[WHAT IS EXPECTED]:
Reproduce verbatim the lines from the line containing "Click the chat message input field" up to and including the line containing "Click the large AG profile avatar", omitting the pictures from your answer.

[MATERIAL PROVIDED]:
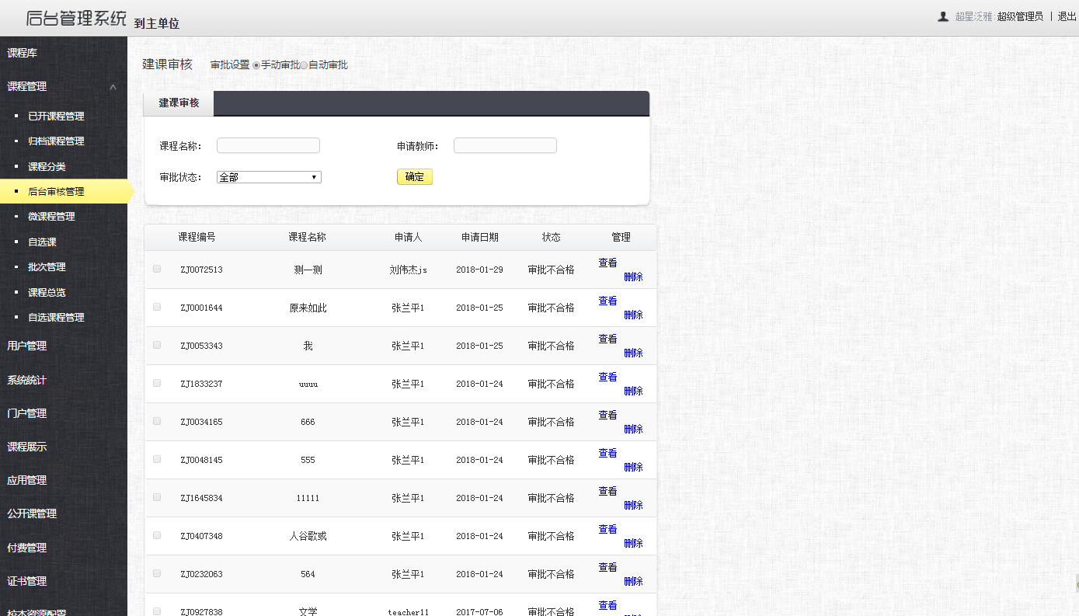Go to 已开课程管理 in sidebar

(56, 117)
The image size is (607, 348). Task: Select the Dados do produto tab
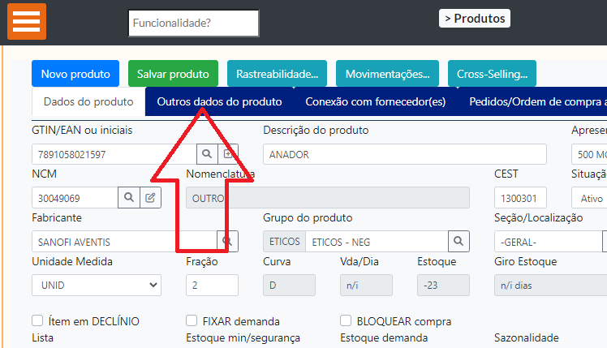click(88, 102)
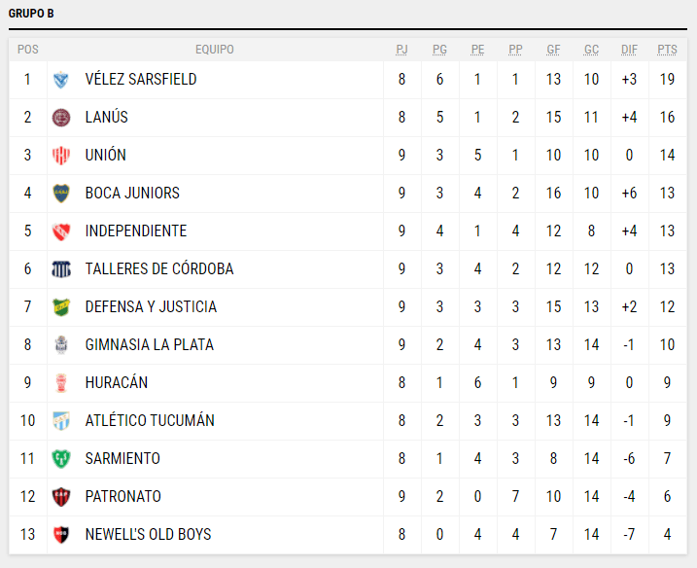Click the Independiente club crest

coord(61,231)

--

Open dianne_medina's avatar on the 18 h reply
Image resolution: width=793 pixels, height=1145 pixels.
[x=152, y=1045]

...

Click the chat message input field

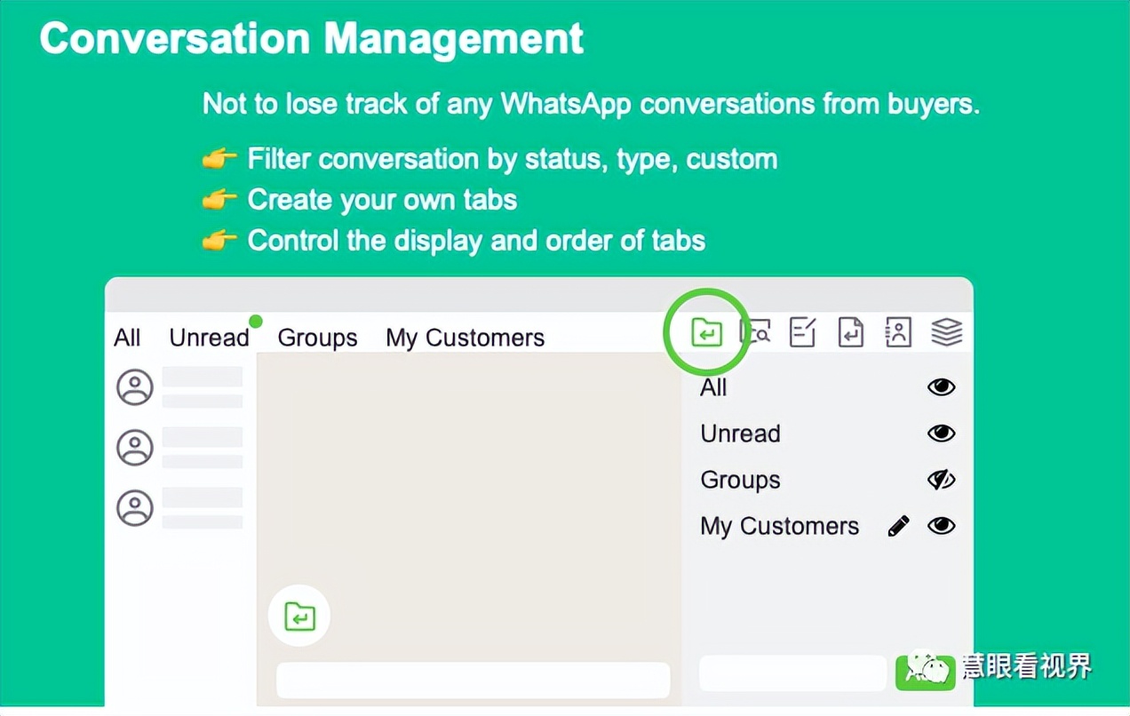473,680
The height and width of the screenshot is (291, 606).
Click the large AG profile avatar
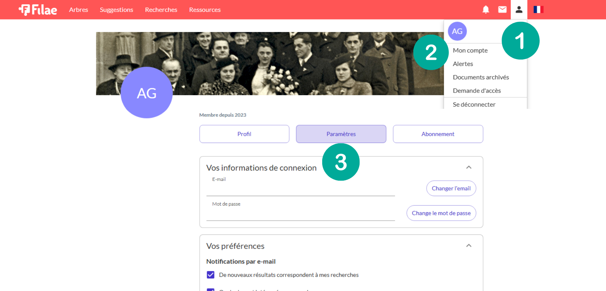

[EXERCISE OUTPUT]:
Click the chat message input field

473,680
The height and width of the screenshot is (291, 606).
Click the large AG profile avatar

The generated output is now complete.